でも、桜木やら流川やらいますけど、いちばん感情移入しやすいのは宮城リョータですかね。

僕はサッカーをやってたんですけど、身長はチーム内でも低い方です。でも、体力にはめちゃ自信がありました。フルで試合をしてもバテませんでしたから。



宮城の「ドリブルこそチビの生きる道なんだよ!!」っていうのに重ね合わせて、とりあえずフルで動き回れるやつでいるべきだって思ってましたね。今もそう。自分は芸能界で主人公じゃないっていうのはわかっているんでね(笑)。



芸人としては、山王工業の松本稔にも共感しますね。

実は松本って、めっちゃバスケットボールがうまいんですよ。なのに、だいぶキャラ薄いじゃないですか。山王内では沢北に次ぐオールラウンダーのフォワード選手なんですけどね。だけど、ストーリーでは三井の引き立て役にされている。

僕もお笑いが好きで、めっちゃネタも頑張ってきたけど、やっぱり天才だらけの芸能界では埋もれてしまう。その報われなさはすごい共感しますね。結果、ディフェンスのスペシャリスト、一之倉よりもキャラが薄くなってますから(笑)。

芸能界でも一ノ倉みたいなキャラの強めなやつはゴロゴロいて、それしかできなくても、それでメシを食えていますからね。

それこそ宮城リョータですよ。“チビの生きる道”。俺らの生きる道はもうネタしかないですから。ネタだけはおろそかにしたらあかんというのはいまだに思っています。ほかでは負けていても、“ネタだけは絶対に”っていうね。

結局、ありきたりですけど「オンリーワンの大切さを教えてくれる漫画」なんじゃないですか、『スラムダンク』はやっぱり。

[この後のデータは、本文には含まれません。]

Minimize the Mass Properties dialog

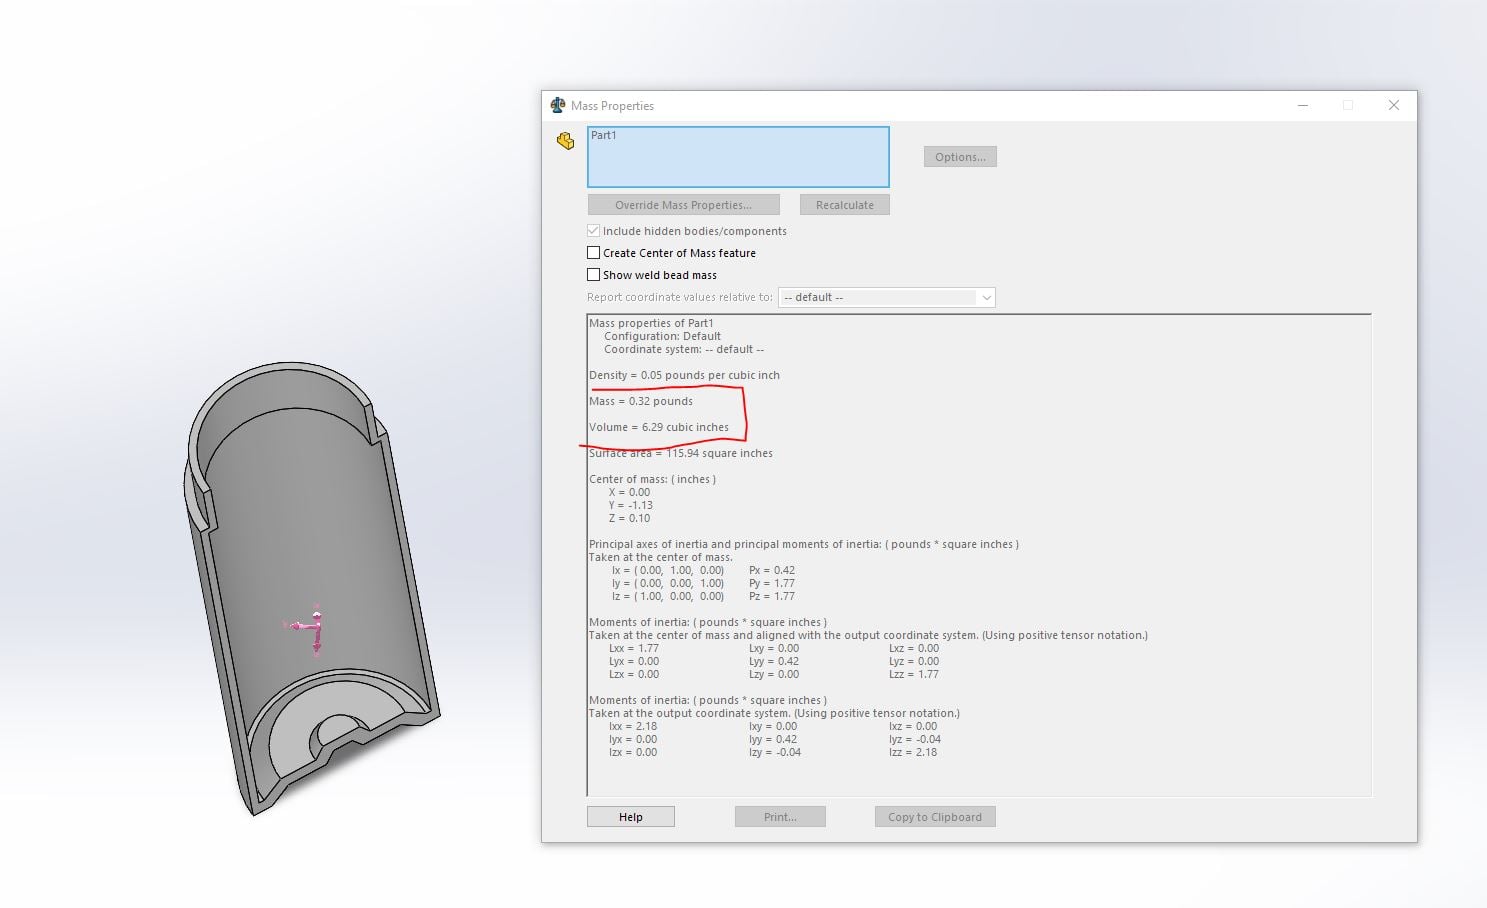coord(1303,105)
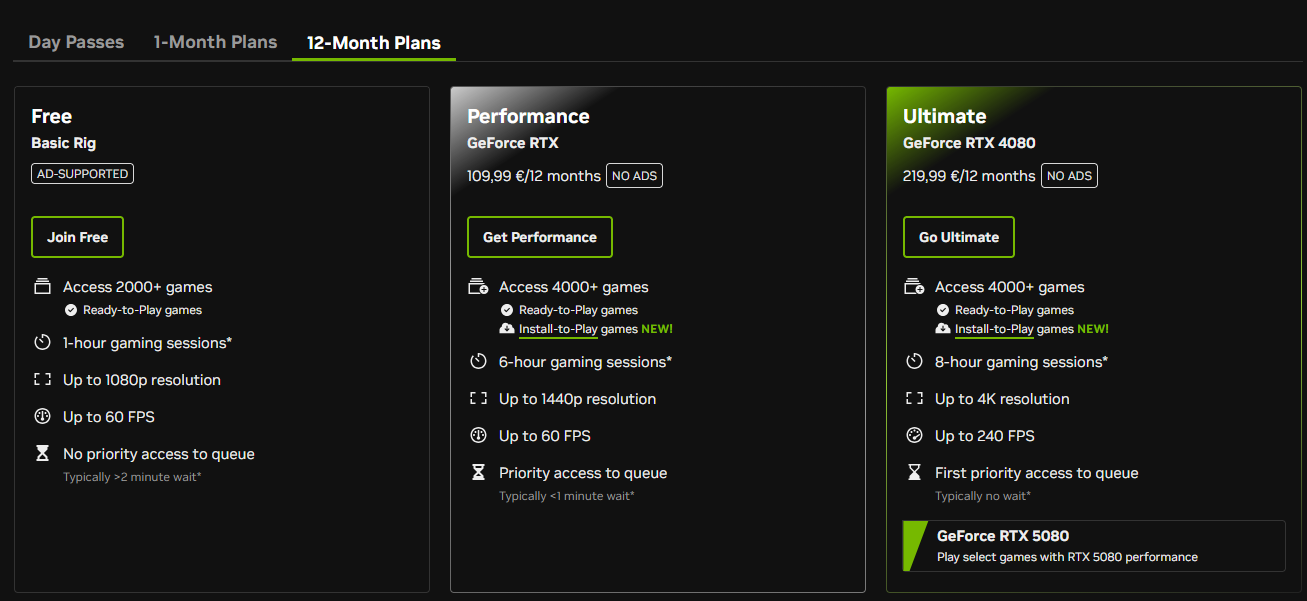Click the AD-SUPPORTED badge in Free plan
The height and width of the screenshot is (601, 1307).
pos(82,174)
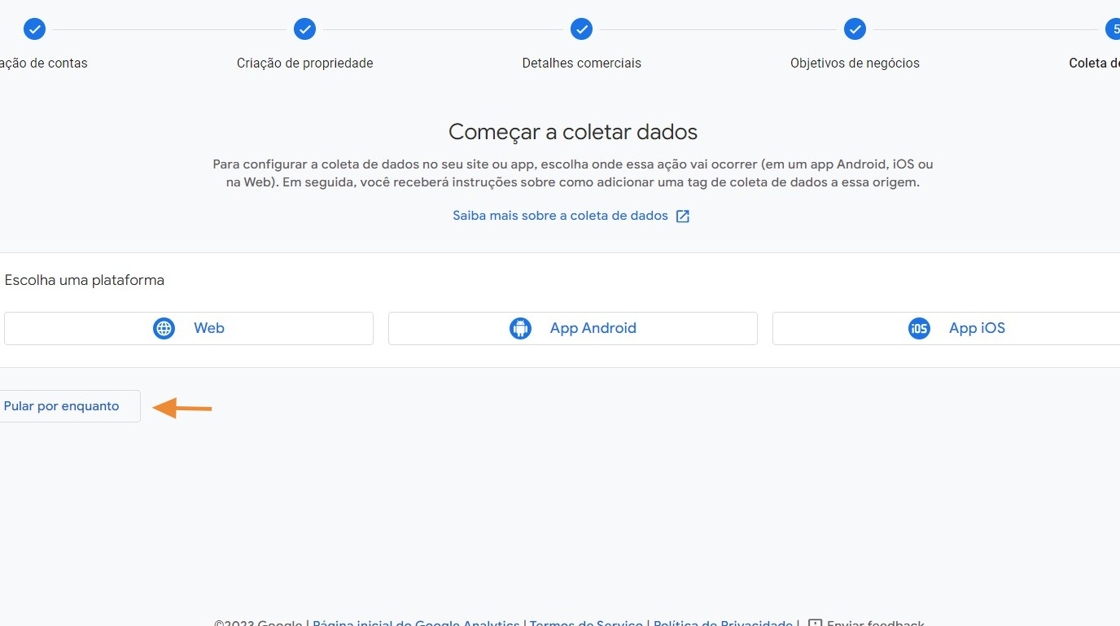Open Saiba mais sobre a coleta de dados
This screenshot has height=626, width=1120.
pos(560,216)
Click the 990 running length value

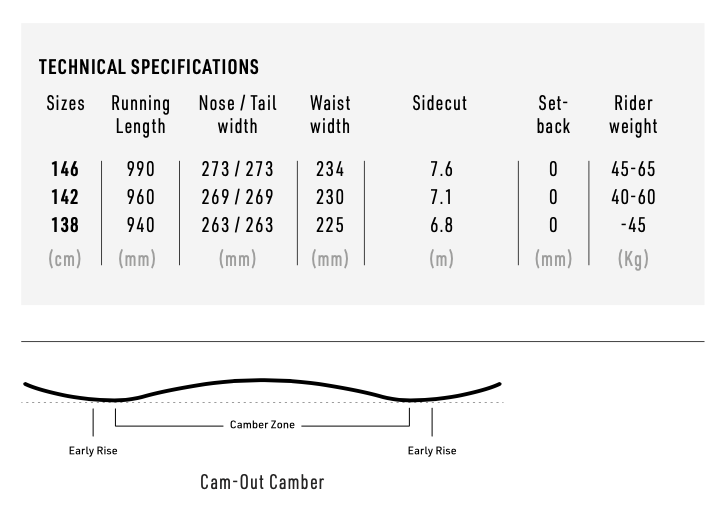[x=141, y=169]
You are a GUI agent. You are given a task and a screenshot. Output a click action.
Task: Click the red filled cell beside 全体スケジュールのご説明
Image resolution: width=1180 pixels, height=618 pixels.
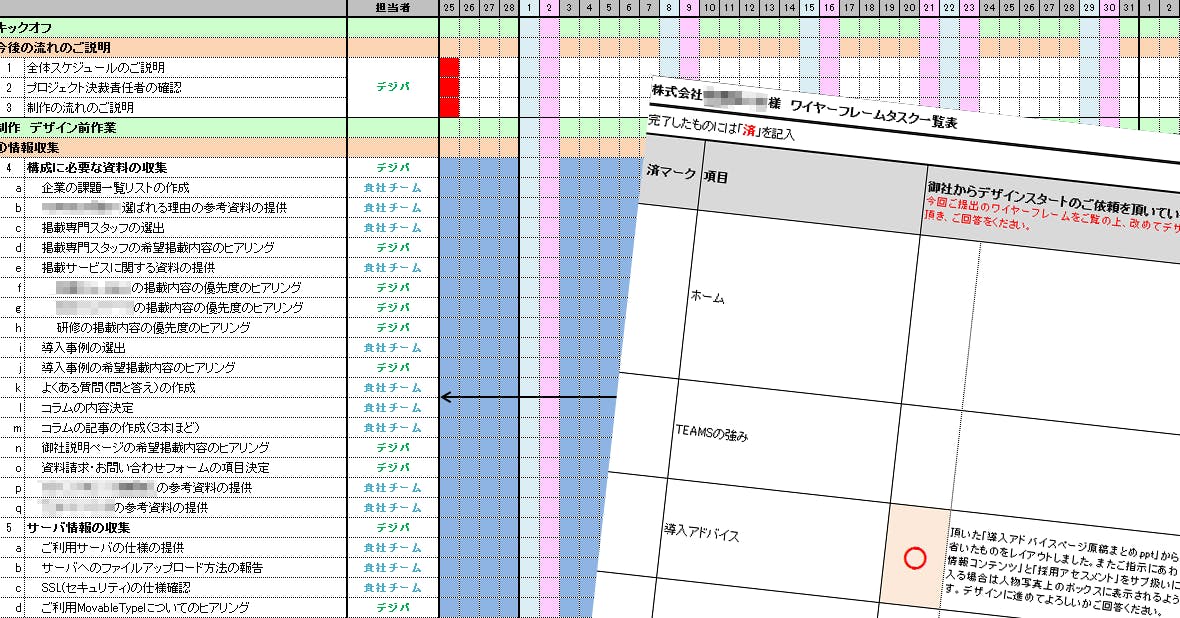coord(449,68)
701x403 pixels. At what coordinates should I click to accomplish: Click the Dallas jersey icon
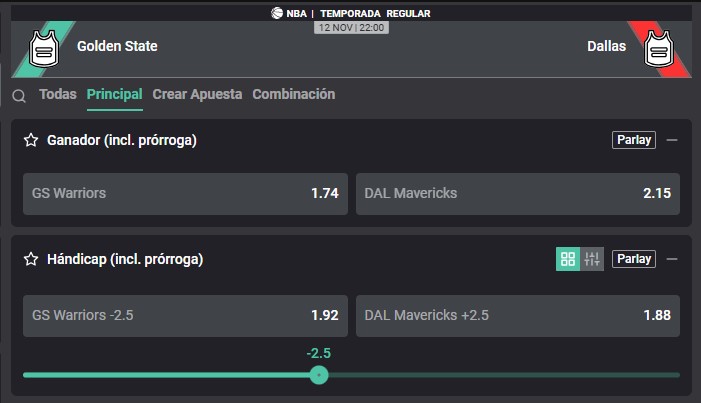click(x=659, y=49)
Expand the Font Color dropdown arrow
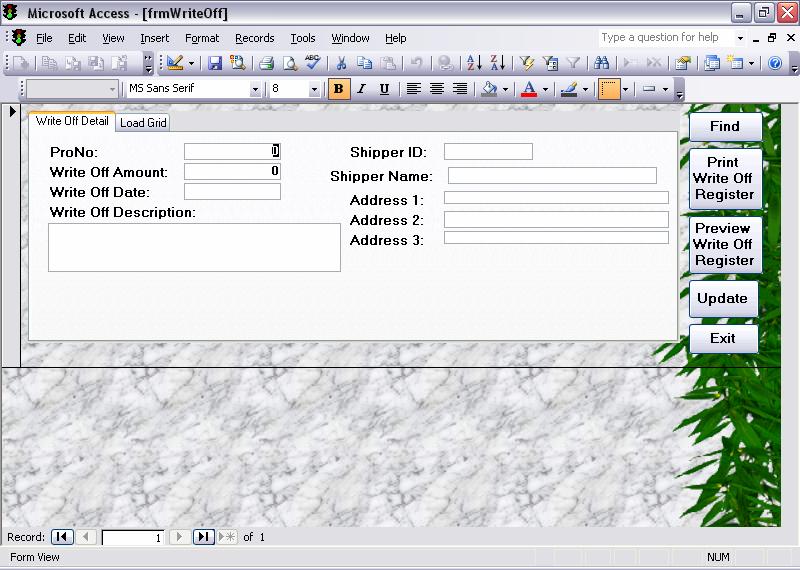The height and width of the screenshot is (570, 800). coord(545,89)
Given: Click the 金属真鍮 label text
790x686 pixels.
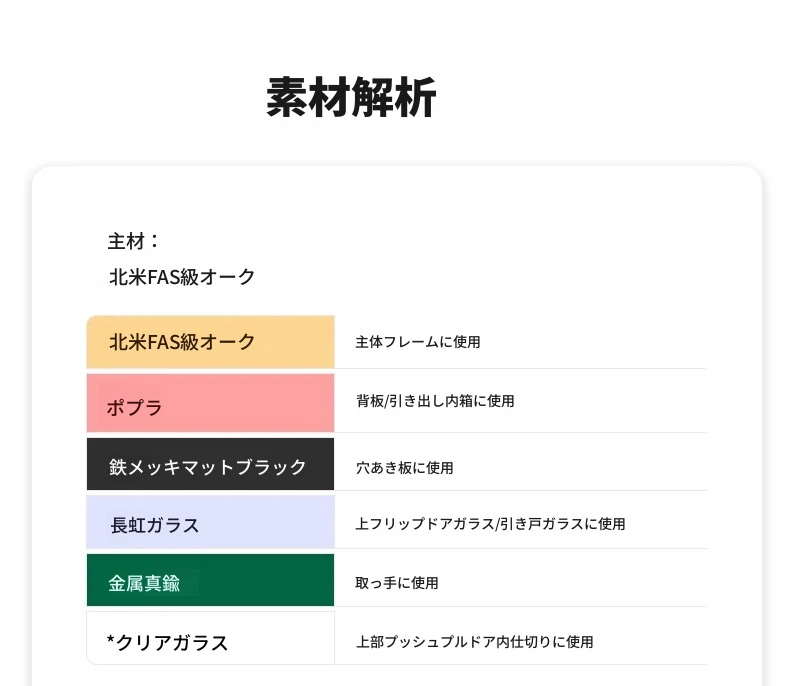Looking at the screenshot, I should click(x=144, y=584).
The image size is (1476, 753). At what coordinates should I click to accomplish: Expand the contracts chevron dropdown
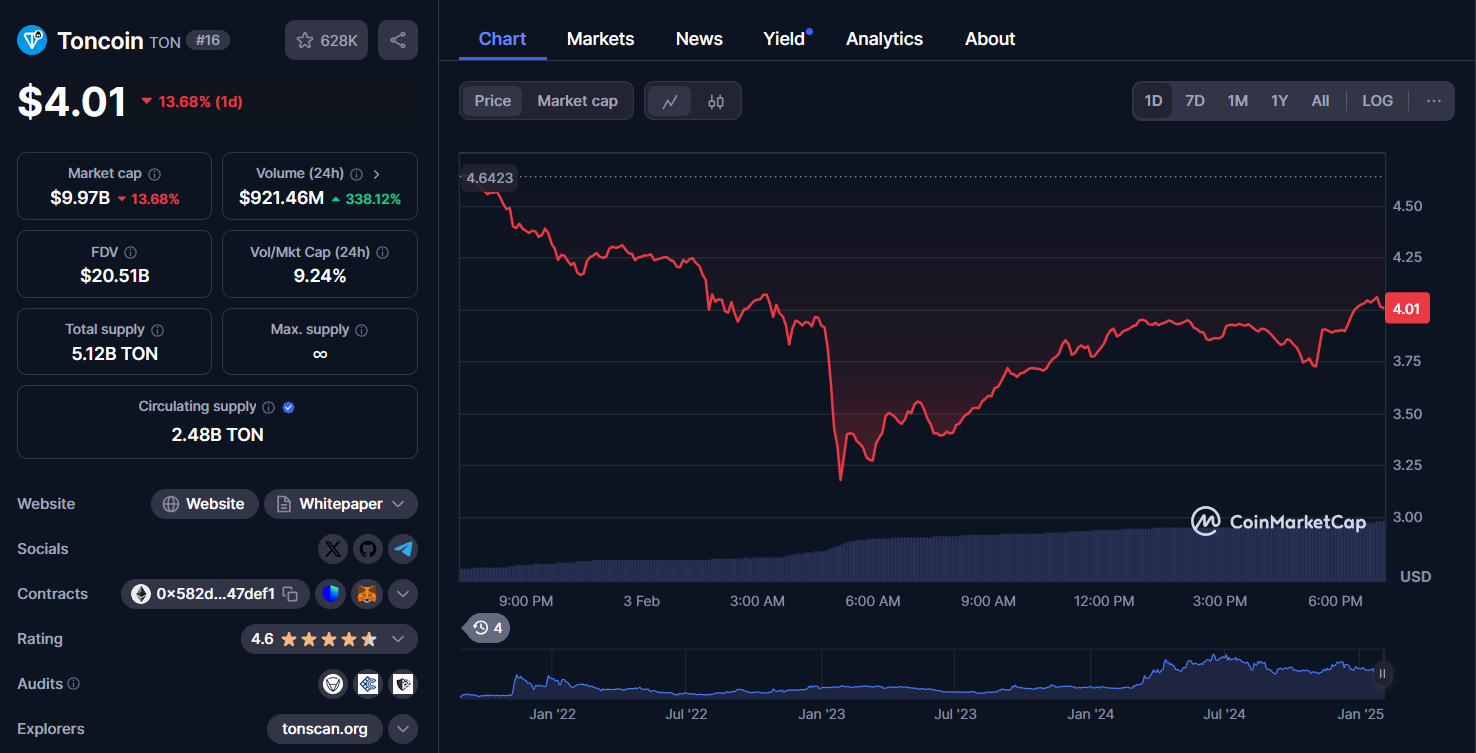tap(403, 593)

桜木にはリバウンド、宮城はドリブルしかない。それで、結果、トップレベルのオールラウンダーたちを倒してしまうという。各々の読み手の人生に重ねやすいというところはあると思います。



どこかでは劣っていても、何か一点を伸ばせば勝てるということを、『スラムダンク』は教えてくれたものかもしれないですね。マジで何かしらに特化していたらメシを食える時代なんで。

湘北はそんな集まりじゃないですか。見ていたら自然と奮い立たせられますよね。


周りを見渡せば、なんでもそつなく完璧にこなす人間もいる。しかし、何かに突出している人間はそれだけでも面白い。“自分の生きる道”を見出すことこそ、今を生きるうえでは大切なのかもしれない。

「かく語る『スラムダンク』」とは……
映画公開も控えたバスケ漫画の金字塔『スラムダンク』。作品の持つエネルギーは凄まじく、それは時に人生を左右するほどの影響力を持つ。実際に触発され、全国区へ駆け上がったオーシャンズ世代の同志はこの漫画をどう読んだのか。男たちは、かく語る。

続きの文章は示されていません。